**Data shown**:

-------------------------

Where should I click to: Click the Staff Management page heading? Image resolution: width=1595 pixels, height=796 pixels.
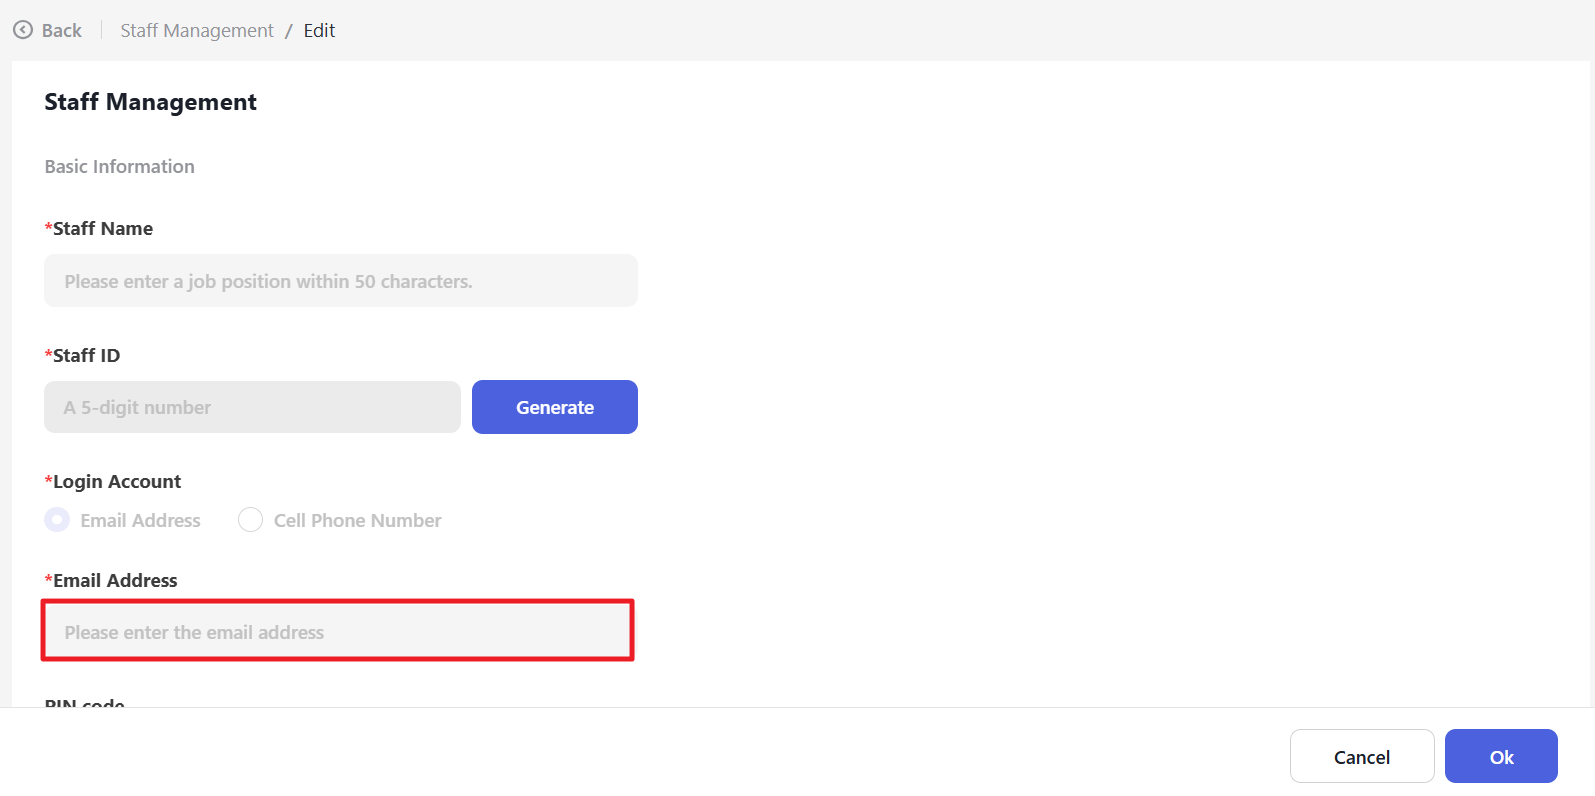click(x=150, y=102)
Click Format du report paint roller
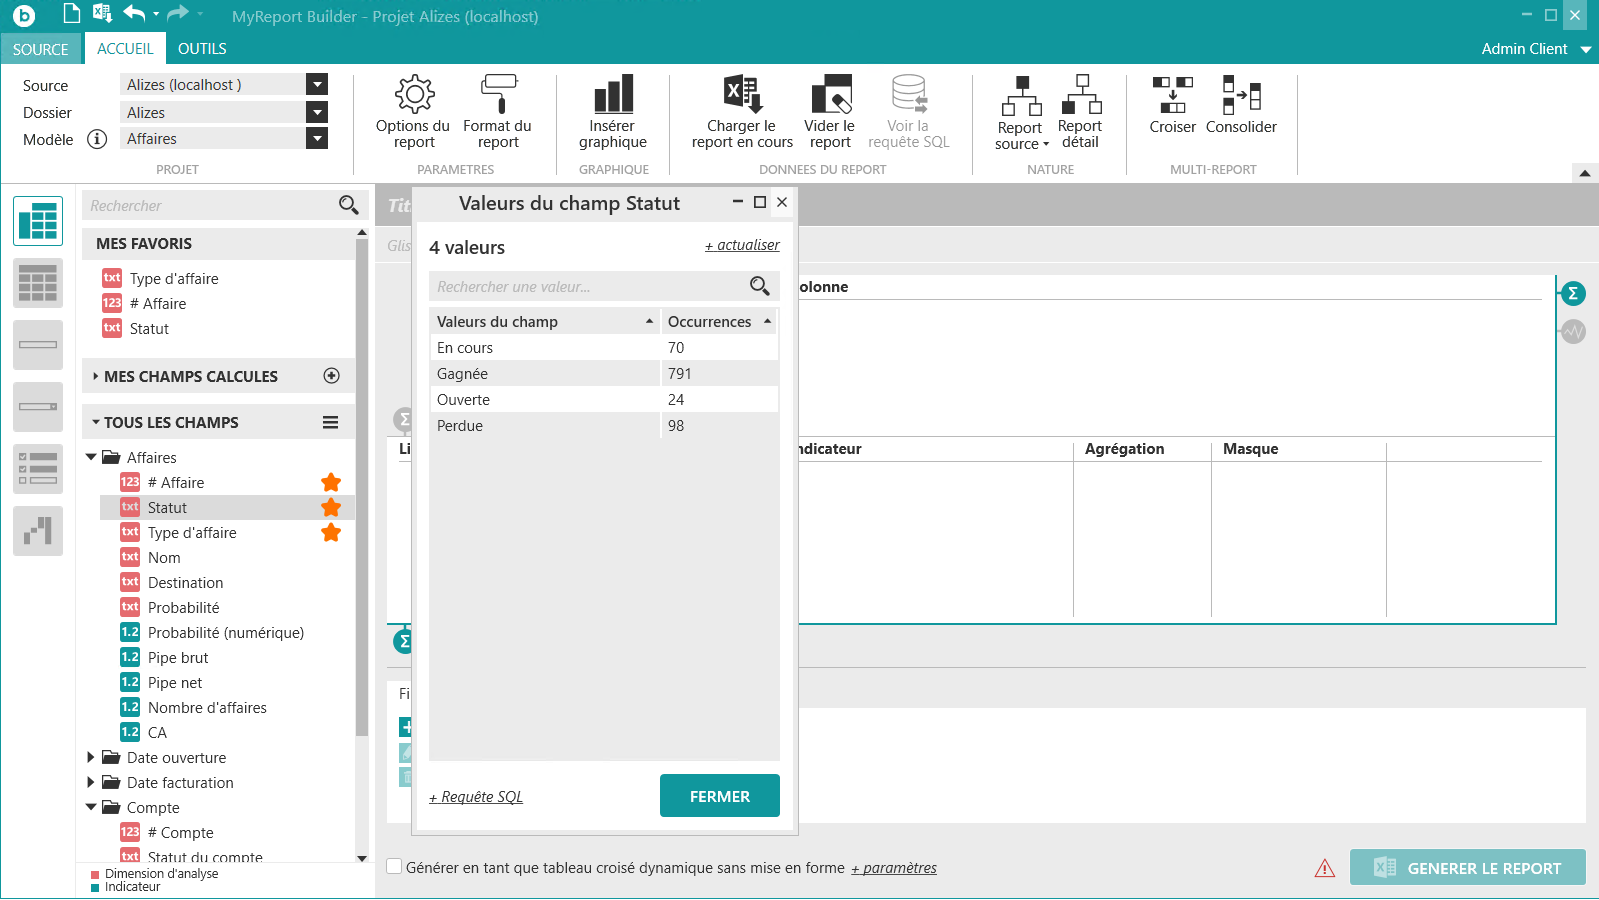Image resolution: width=1599 pixels, height=900 pixels. click(497, 111)
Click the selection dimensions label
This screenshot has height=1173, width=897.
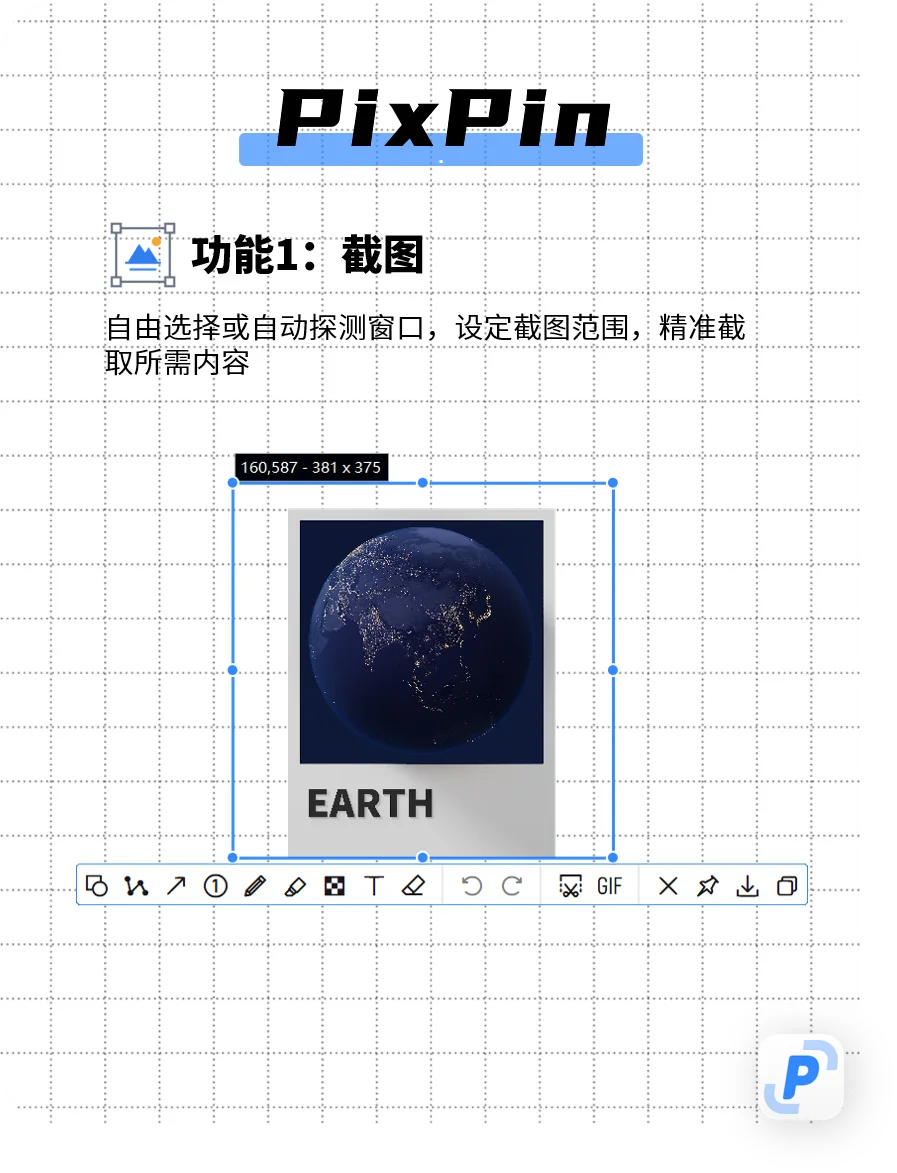[x=311, y=466]
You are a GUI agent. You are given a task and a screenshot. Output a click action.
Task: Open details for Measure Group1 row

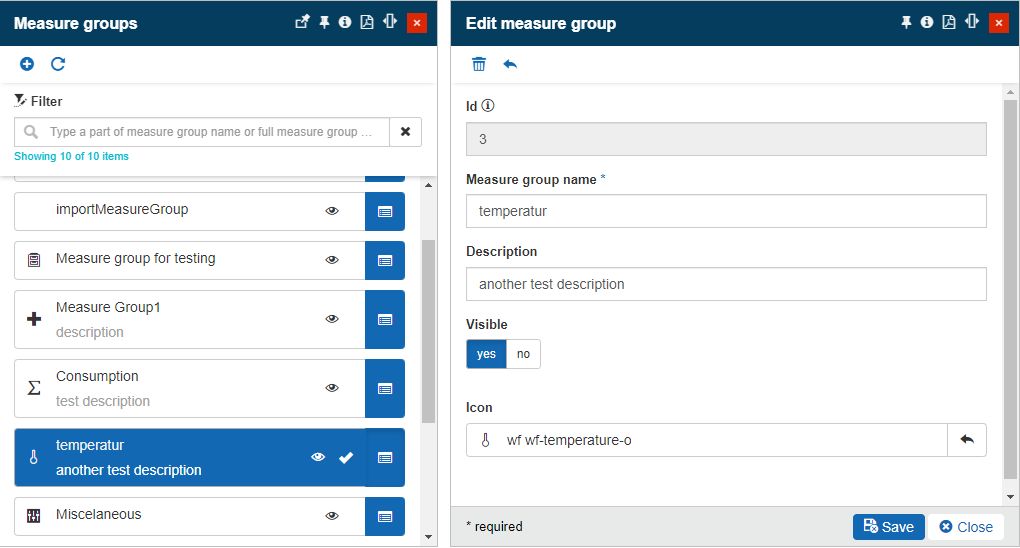click(x=385, y=319)
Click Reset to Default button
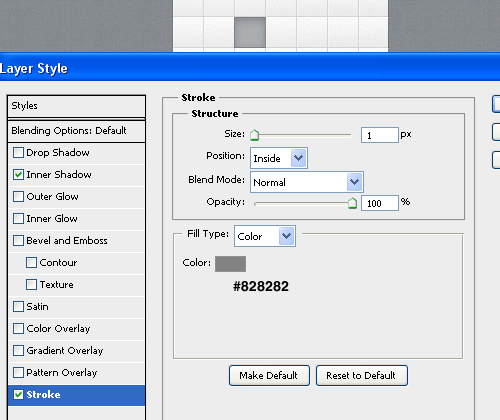The height and width of the screenshot is (420, 500). 362,375
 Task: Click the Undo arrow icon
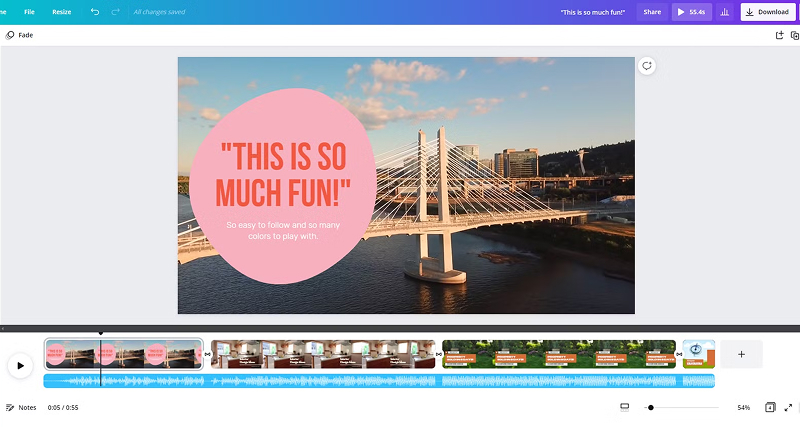point(95,12)
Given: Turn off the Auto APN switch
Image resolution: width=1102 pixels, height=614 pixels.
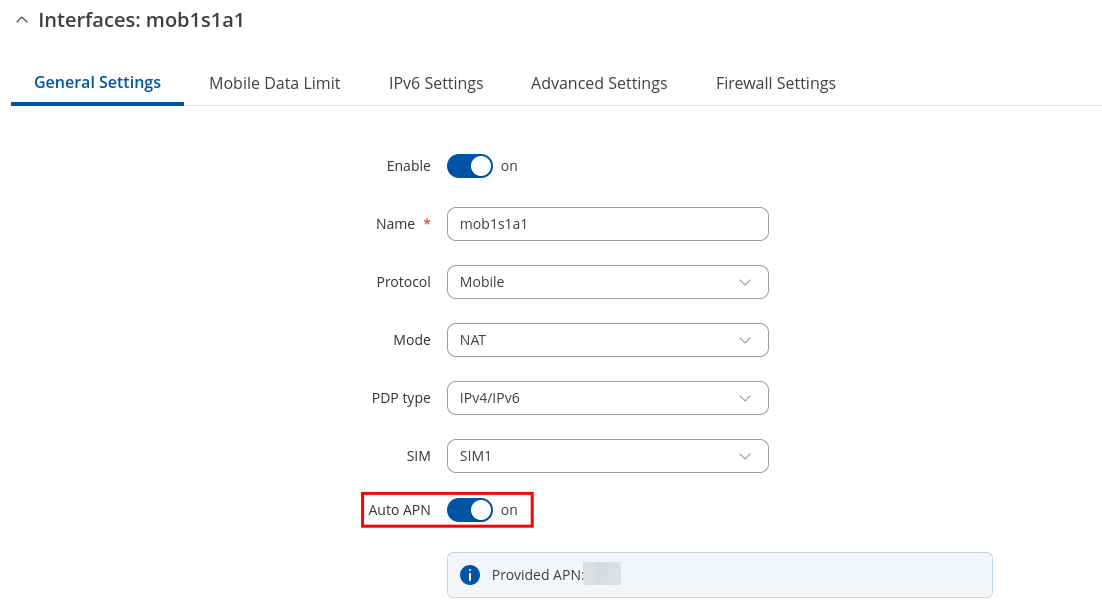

-------------------------

**What the task requires**: Every record above needs to be repeated exactly; pictures are to be left out.

**Solution**:
Where should I click to: Click the Staff Management page heading? Image resolution: width=1595 pixels, height=796 pixels.
click(x=150, y=102)
Click Format du report paint roller
Image resolution: width=1599 pixels, height=900 pixels. click(497, 111)
Click the selection dimensions label
This screenshot has height=1173, width=897.
[x=311, y=466]
You are a GUI agent. You are given a task and a screenshot. Output a click action.
Task: Open details for Measure Group1 row

click(x=385, y=319)
Click Reset to Default button
The height and width of the screenshot is (420, 500). 362,375
 Task: Click the Undo arrow icon
point(95,12)
Given: Turn off the Auto APN switch
Image resolution: width=1102 pixels, height=614 pixels.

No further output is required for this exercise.